Stored entries
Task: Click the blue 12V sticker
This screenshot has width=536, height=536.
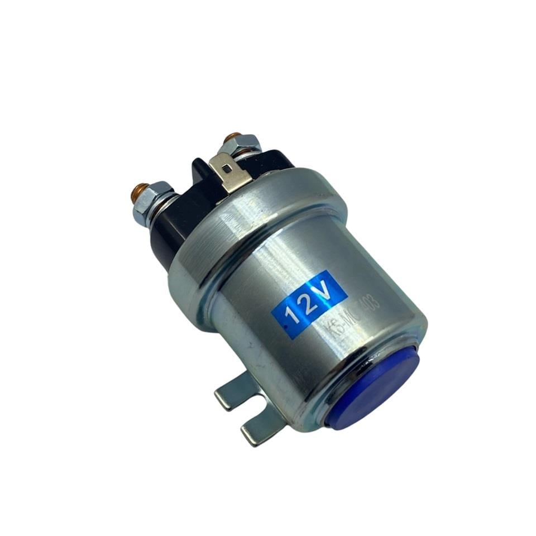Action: (x=309, y=304)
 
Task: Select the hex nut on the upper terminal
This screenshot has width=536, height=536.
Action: (x=239, y=146)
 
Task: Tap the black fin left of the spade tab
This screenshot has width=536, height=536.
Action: (x=200, y=170)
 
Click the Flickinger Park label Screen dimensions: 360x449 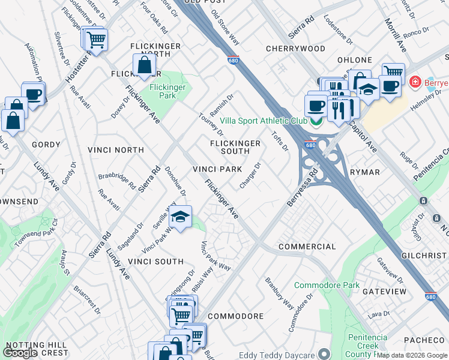click(x=167, y=91)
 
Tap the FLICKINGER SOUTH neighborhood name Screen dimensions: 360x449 click(x=235, y=147)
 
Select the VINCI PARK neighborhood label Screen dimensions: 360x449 click(x=217, y=169)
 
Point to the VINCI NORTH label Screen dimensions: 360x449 click(x=115, y=149)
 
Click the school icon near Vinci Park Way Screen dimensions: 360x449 click(x=179, y=217)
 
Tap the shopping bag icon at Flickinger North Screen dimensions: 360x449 click(x=145, y=65)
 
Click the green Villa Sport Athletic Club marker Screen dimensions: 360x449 click(x=316, y=121)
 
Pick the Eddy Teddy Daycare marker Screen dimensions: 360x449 click(x=325, y=354)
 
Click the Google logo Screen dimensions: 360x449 click(x=20, y=353)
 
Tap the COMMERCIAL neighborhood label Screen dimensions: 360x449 click(x=307, y=247)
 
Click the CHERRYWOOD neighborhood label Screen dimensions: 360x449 click(x=295, y=49)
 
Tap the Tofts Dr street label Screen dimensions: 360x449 click(x=280, y=142)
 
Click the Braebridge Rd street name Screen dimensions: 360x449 click(x=117, y=181)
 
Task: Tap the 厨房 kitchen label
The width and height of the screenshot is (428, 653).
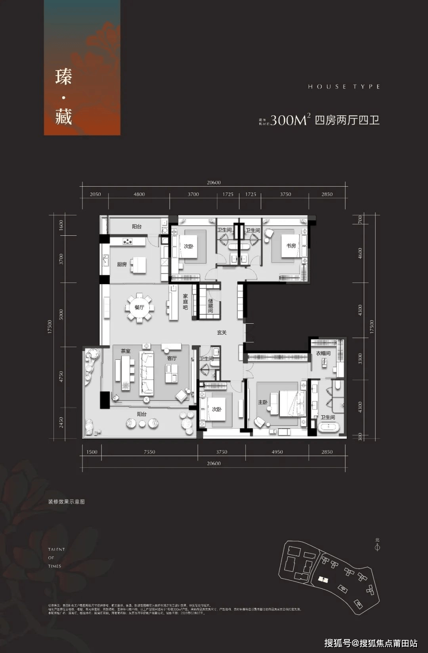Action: pyautogui.click(x=122, y=264)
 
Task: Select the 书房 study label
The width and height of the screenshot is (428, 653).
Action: pyautogui.click(x=291, y=246)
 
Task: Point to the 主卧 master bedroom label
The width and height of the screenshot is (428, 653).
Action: pyautogui.click(x=263, y=402)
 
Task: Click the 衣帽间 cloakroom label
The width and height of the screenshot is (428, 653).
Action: pyautogui.click(x=323, y=353)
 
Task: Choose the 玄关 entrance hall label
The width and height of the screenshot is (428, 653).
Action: pyautogui.click(x=222, y=333)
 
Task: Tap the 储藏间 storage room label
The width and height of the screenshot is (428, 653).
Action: pyautogui.click(x=210, y=305)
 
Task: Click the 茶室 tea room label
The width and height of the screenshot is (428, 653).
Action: pyautogui.click(x=126, y=351)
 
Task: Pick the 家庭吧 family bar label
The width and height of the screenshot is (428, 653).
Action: pyautogui.click(x=185, y=302)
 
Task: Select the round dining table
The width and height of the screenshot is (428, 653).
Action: pyautogui.click(x=139, y=307)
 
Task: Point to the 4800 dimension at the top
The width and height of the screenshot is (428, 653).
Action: pyautogui.click(x=139, y=194)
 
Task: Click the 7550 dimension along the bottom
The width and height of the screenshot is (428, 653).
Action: pyautogui.click(x=149, y=452)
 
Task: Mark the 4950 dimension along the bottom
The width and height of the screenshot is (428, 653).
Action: pyautogui.click(x=277, y=452)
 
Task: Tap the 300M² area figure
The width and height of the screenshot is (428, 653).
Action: pyautogui.click(x=290, y=120)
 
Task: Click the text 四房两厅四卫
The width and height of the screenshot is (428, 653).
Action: pyautogui.click(x=347, y=120)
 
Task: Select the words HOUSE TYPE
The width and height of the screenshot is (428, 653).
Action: pyautogui.click(x=344, y=86)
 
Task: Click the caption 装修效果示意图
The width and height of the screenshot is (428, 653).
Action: pyautogui.click(x=67, y=502)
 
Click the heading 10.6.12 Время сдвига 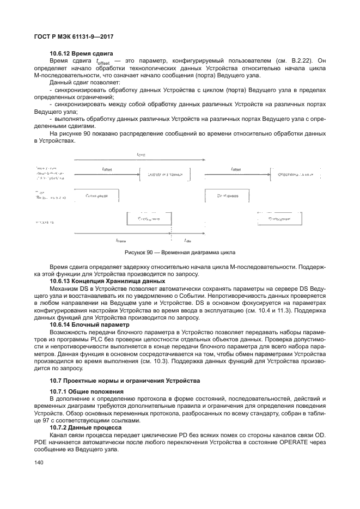tap(81, 53)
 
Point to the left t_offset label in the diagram tap(107, 169)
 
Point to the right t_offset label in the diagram tap(236, 169)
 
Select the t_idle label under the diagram tap(187, 240)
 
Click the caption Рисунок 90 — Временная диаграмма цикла tap(180, 253)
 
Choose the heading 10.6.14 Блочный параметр tap(87, 323)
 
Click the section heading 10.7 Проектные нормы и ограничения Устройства tap(125, 380)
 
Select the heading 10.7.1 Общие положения tap(82, 391)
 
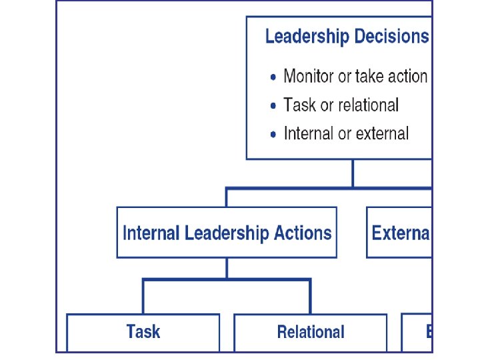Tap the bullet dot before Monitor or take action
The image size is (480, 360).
pos(273,77)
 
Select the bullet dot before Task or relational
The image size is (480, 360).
pos(273,106)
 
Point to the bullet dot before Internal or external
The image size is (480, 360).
pos(273,135)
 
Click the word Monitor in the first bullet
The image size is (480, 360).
pos(309,76)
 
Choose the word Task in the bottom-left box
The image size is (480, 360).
pos(143,331)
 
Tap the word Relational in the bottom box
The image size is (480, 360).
pos(311,331)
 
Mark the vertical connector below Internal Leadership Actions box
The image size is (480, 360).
pos(227,268)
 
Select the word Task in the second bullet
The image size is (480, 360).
pos(299,105)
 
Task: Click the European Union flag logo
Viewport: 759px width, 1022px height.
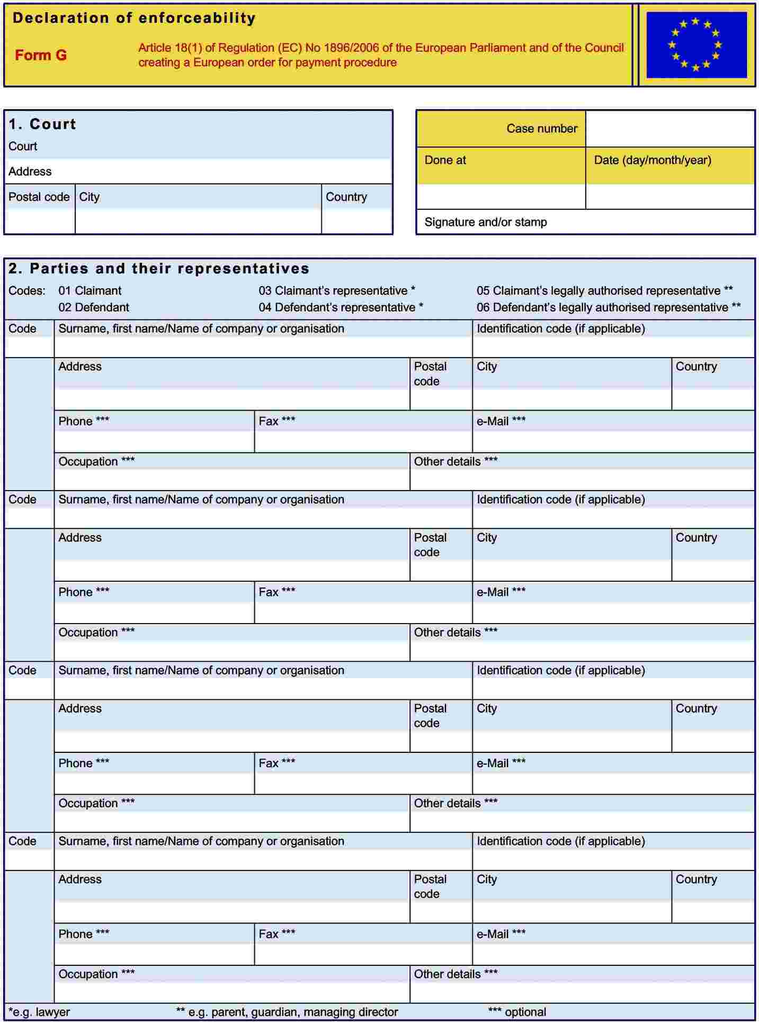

**GOAL:** Rewrite the data from the line with "Select the t_idle" through the end of the data, swapping "bullet dot" for "bullet point" and leaving everything else as it is. Omit the pictures from your answer.

**THE OUTPUT:**
Select the t_idle label under the diagram tap(187, 240)
 
Click the caption Рисунок 90 — Временная диаграмма цикла tap(180, 253)
 
Choose the heading 10.6.14 Блочный параметр tap(87, 323)
 
Click the section heading 10.7 Проектные нормы и ограничения Устройства tap(125, 380)
 
Select the heading 10.7.1 Общие положения tap(82, 391)
 
Tap the bullet point before Monitor or take action
The image size is (480, 360).
pos(273,77)
 
Select the bullet point before Task or relational
The image size is (480, 360).
pos(273,106)
 
Point to the bullet point before Internal or external
The image size is (480, 360).
pos(273,135)
 
Click the word Monitor in the first bullet
The image size is (480, 360).
pos(309,76)
 
Choose the word Task in the bottom-left box
The image size is (480, 360).
pos(143,331)
 
Tap the word Relational in the bottom box
The image size is (480, 360).
pos(311,331)
 
Mark the vertical connector below Internal Leadership Actions box
The image size is (480, 360).
pos(227,268)
 
Select the word Task in the second bullet
The image size is (480, 360).
pos(299,105)
 
Task: Click the European Union flag logo
Viewport: 759px width, 1022px height.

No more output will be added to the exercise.